Work to do →
Lay out the entries from the line with "Task: Click the date 5 on main chart axis" through the end of the entries, both ends included, as a Markdown table with the columns Row and Line. Skip blank lines and leave the pictures out.

═══ Input ═══

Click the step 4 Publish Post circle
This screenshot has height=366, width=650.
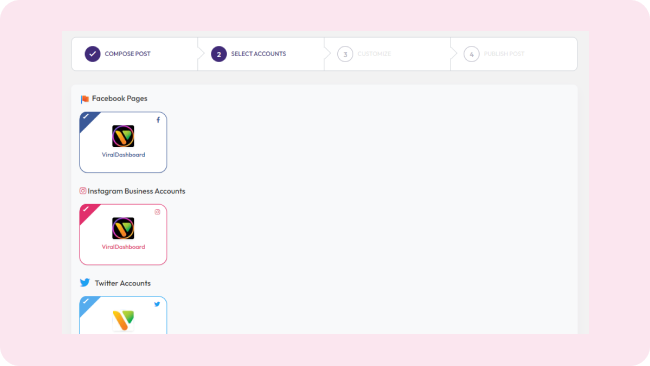point(471,54)
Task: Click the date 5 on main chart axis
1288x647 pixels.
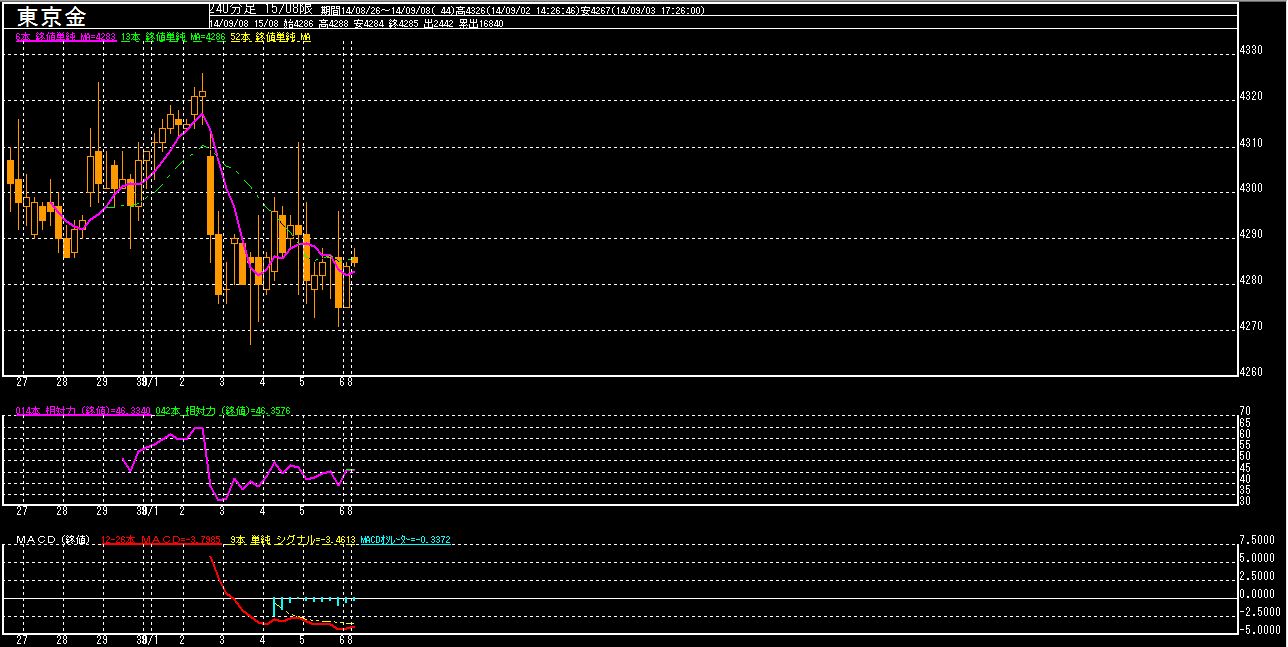Action: pos(302,383)
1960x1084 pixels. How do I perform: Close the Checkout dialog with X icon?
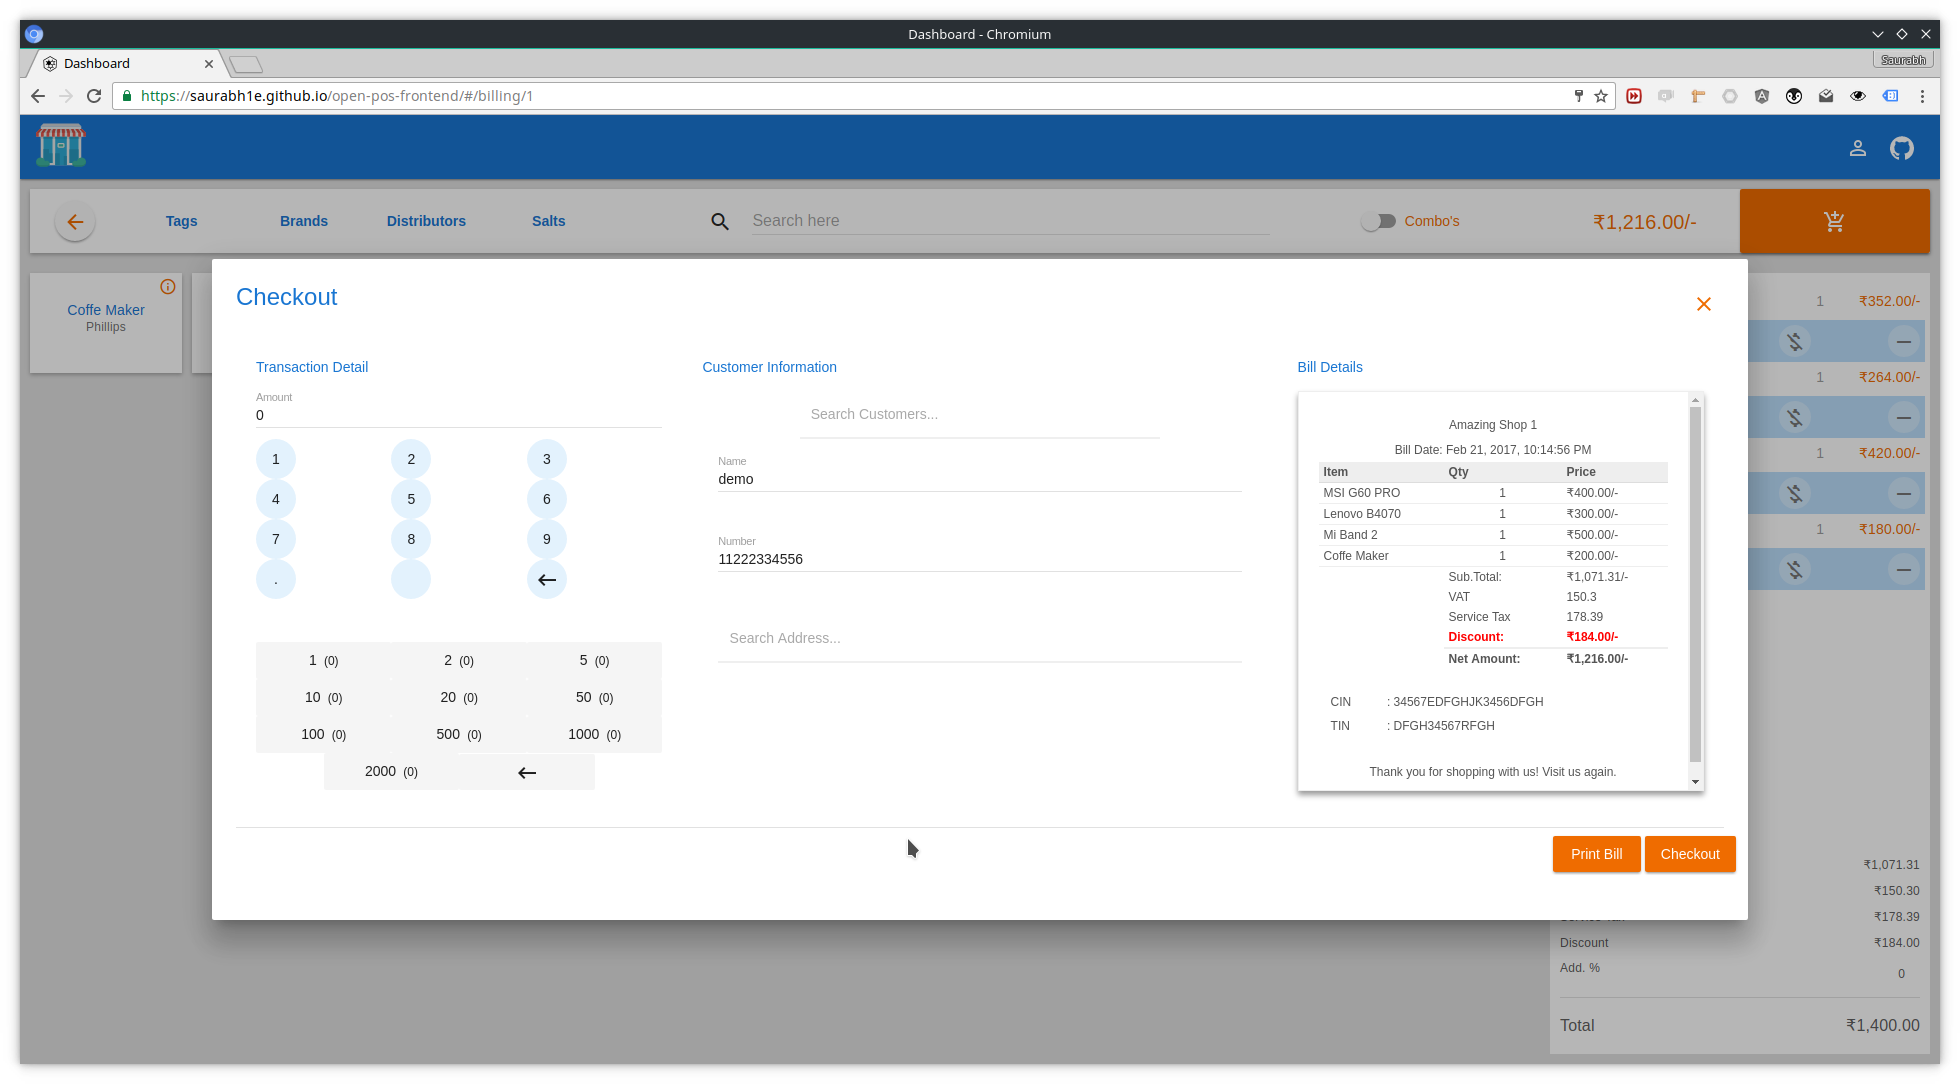(x=1703, y=304)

═══

Full solution →
| Row | Line |
|---|---|
| 1 | Task: Click the date 5 on main chart axis |
| 2 | 1288x647 pixels. |
| 3 | Action: pos(302,383) |
| 4 | 1960x1084 pixels. How do I perform: Close the Checkout dialog with X icon? |
| 5 | (x=1703, y=304) |